Page extract.

# bone in turkey breast



## soxeboy (Nov 21, 2012)

first time smoking one - can anyone walk me through their process? - thanks to all and have a blessed HAPPY THANKSGIVING!!!!!!!!!!!!!!!!!!!!!!!!!!!


----------



## linguica (Nov 21, 2012)

I will be smoking my first bone in turkey breast. Here's how I plan to do it:

http://www.slapyodaddybbq.com/2011/...ks-for-you-and-send-me-pics-if-you-can-enjoy/

Will take pics.


----------



## papagrizz (Nov 21, 2012)

soxeboy said:


> first time smoking one - can anyone walk me through their process? - thanks to all and have a blessed HAPPY THANKSGIVING!!!!!!!!!!!!!!!!!!!!!!!!!!!


Here is a good starting spot from Jeff: http://www.smoking-meat.com/october-2010-smoked-bone-in-turkey-breast.html

I will be doing a variation of this on "T" day

Happy Thankgivings!


----------



## soxeboy (Nov 21, 2012)

couldn't get fresh breast so got frozen - just now got it thawed so reallt don't have time to brine it - can anybody give me a rub and smoking directions?


----------



## whistlepig (Nov 21, 2012)

Records shown.
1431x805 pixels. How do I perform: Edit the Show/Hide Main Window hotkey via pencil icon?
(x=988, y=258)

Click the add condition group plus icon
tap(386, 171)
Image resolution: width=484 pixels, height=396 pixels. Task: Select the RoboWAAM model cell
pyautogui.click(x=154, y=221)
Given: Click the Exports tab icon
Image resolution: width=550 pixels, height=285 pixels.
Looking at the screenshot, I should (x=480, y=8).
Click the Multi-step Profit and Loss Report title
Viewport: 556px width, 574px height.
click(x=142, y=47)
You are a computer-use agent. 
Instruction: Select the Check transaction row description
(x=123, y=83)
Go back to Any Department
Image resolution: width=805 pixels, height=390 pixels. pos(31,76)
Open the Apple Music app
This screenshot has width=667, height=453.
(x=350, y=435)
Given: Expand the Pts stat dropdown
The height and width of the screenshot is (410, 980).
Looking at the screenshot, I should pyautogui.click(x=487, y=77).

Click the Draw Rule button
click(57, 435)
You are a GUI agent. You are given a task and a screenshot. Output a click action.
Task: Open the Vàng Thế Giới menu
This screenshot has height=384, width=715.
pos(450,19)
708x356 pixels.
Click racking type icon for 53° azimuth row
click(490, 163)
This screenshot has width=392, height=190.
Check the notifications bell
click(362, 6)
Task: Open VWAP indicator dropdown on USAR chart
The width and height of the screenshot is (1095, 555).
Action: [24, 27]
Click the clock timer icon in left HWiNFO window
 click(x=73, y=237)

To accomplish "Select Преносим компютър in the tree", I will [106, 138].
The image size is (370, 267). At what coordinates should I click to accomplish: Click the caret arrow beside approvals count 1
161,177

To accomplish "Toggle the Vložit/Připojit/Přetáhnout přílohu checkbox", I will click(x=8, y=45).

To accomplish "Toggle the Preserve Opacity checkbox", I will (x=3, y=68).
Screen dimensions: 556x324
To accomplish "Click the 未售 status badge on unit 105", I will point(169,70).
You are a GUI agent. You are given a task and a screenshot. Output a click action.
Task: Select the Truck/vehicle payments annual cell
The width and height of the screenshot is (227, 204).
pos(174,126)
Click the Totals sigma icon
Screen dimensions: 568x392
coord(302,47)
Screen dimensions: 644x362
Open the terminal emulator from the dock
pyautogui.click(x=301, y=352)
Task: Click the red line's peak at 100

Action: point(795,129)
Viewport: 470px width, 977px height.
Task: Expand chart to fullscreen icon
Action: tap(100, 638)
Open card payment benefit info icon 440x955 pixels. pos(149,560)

Given request.
In the turkey breast thread, what kind of breast did soxeboy buy after failing to get a fresh one?

Full output.
A frozen one.